Yan H, Lang Z, Huang D
Beijing Youan Hospital, Beijing 100054, China.
Zhonghua Yu Fang Yi Xue Za Zhi. 2001 Jan;35(1):10-2.
To study its pathogenecity based on infection status and replication of transfusion transmitted virus (TTV) in the liver tissues.
Using recombinant plasmid as template and symmetrical and asymmetrical polymerase chain reaction (PCR), double-strand and single-strand TTV probes were labeled with digoxigenin. Fifty-six cases of liver biopsy specimens were detected by in situ hybridization, and six positive cases of them were tested further with single-strand probes.
TTV DNA was found in 14 of 51 patients with non A and non G hepatitis (27.5%), and five cases in the control group were negative.

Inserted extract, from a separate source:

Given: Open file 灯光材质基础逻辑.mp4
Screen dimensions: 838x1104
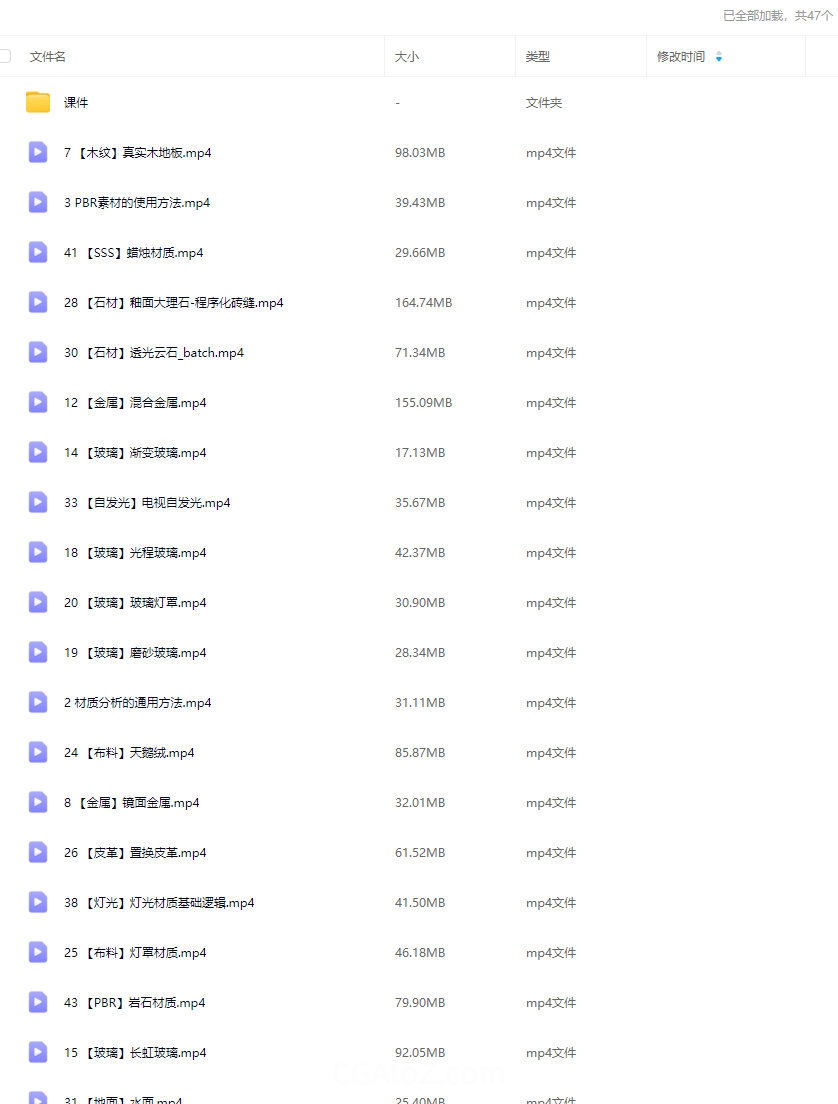Looking at the screenshot, I should [x=159, y=903].
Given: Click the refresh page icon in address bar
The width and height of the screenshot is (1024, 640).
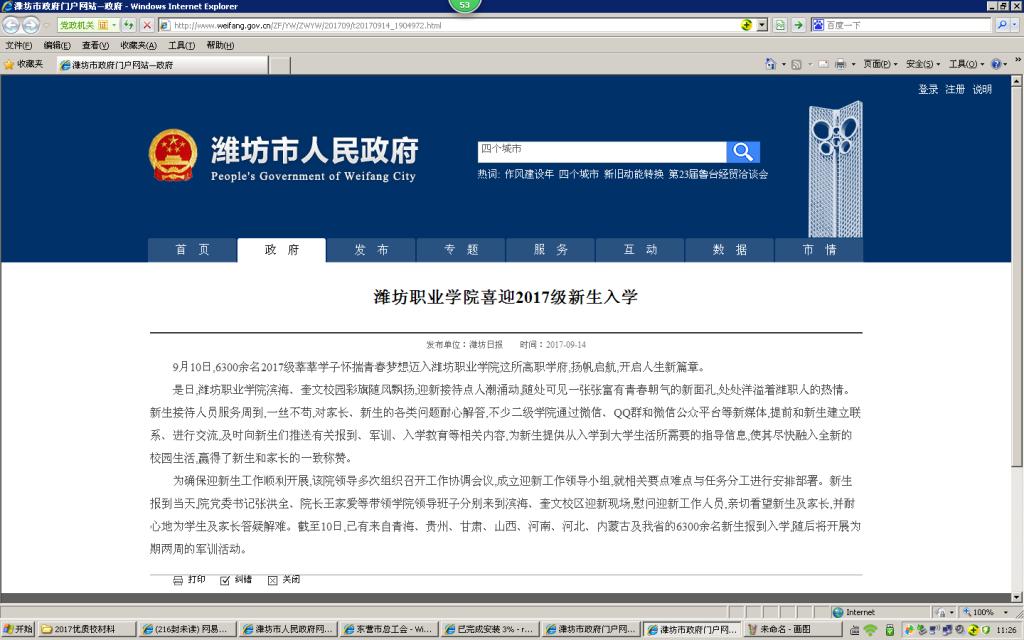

TTV DNA was mainly observed in the nuclei of hepatocytes and pathologic changes and necrosis in the infected liver cells were not so apparent, but they could be seen in the liver tissues of acute, chronic and severe hepatitis, as well as of liver cirrhosis. TTV genome strand hybridization detected by single-strand probe was consistent with that by double-strand probe. Both TTV genome strand and its complementary strand were present in the two cases of liver specimens, but hybridizational signals were weaker in the latter than those in the former.
TTV could cause injury and replicate itself in the liver, but no obvious and direct injury to hepatocytes.